Suite à l’occupation du Capitole à Washington DC par les partisans de Donald Trump lors d’un rassemblement qui soutenait ses accusations infondées de fraude électorale, le Parti républicain se fracture, ouvrant la voie à la consolidation d’un nouveau centre politique bipartite - beaucoup plus à droite qu’auparavant. Mais cela ouvre également la voie à une rupture totale de la démocratie représentative pour de larges pans de la base de Trump, qui embrassent une alternative explicitement fasciste.
Les événements du 6 janvier discréditeront les partisans de Trump aux yeux des centristes et forceront certains républicains à déplacer leurs allégeances vers le centre, mais ils repousseront également les limites de ce qui est acceptable. Cela pourrait aider l’extrême droite à recruter localement dans tout le pays et pourrait normaliser des actions similaires à l’avenir.
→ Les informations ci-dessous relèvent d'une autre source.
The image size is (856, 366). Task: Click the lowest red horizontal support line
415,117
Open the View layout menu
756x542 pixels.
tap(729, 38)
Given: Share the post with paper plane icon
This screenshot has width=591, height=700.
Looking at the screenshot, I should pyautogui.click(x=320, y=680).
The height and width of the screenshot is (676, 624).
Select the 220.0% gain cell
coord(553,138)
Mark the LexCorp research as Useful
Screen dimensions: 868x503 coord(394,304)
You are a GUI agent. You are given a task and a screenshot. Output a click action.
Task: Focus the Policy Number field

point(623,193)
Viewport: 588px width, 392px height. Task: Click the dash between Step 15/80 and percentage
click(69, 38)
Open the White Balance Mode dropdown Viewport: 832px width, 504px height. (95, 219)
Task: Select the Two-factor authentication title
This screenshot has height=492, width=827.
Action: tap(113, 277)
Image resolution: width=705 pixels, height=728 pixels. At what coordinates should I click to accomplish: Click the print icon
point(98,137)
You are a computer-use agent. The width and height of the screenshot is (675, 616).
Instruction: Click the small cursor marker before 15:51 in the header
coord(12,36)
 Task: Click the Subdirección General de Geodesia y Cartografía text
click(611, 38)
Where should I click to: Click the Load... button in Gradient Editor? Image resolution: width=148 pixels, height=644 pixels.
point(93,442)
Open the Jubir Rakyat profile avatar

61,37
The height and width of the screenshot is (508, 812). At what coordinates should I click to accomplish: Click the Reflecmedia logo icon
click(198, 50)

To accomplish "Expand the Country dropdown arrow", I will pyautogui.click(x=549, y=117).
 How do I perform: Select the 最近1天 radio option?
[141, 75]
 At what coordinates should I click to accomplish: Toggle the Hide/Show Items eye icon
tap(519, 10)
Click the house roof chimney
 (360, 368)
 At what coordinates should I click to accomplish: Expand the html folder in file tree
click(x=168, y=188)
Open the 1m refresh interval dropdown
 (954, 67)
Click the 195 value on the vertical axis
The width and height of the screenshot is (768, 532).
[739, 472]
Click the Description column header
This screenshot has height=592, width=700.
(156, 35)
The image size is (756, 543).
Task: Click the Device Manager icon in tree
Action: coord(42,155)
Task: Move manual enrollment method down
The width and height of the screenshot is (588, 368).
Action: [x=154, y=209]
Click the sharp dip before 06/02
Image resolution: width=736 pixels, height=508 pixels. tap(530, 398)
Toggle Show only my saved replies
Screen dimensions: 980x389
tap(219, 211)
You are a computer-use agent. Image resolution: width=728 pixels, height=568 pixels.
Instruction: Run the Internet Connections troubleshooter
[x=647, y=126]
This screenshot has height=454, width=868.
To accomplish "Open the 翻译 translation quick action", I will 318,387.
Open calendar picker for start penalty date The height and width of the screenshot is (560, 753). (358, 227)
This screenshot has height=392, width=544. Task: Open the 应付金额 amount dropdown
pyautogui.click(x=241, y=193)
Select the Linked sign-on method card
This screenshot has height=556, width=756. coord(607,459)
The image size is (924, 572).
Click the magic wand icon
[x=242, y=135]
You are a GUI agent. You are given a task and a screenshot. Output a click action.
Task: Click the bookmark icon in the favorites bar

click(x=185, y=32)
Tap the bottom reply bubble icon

Mais ce n’est pas le seul danger qui nous guette. Au nom d’une guerre contre l’extrémisme, les centristes vont exiger d’étendre le même mécanisme de répression étatique que le prochain Trump utilisera inévitablement contre nous. C’est en substance ce qui s’est passé durant l’Allemagne de Weimar, et qui a préparé le terrain pour la montée du Troisième Reich. De même, l’arme principale de Trump tout au long de l’année 2020 a été le Département de la sécurité intérieure, créé sous Bush en réponse aux attaques du 11 septembre, qui a par ailleurs bénéficié d’une plus grande centralisation sous Obama. Les appels centristes à la lutte contre le “chaos” serviront à faire sortir de la rue nombre de nos anciens alliés, tout en justifiant de nouvelles mesures de répression qui nous viseront tout autant que l’extrême droite.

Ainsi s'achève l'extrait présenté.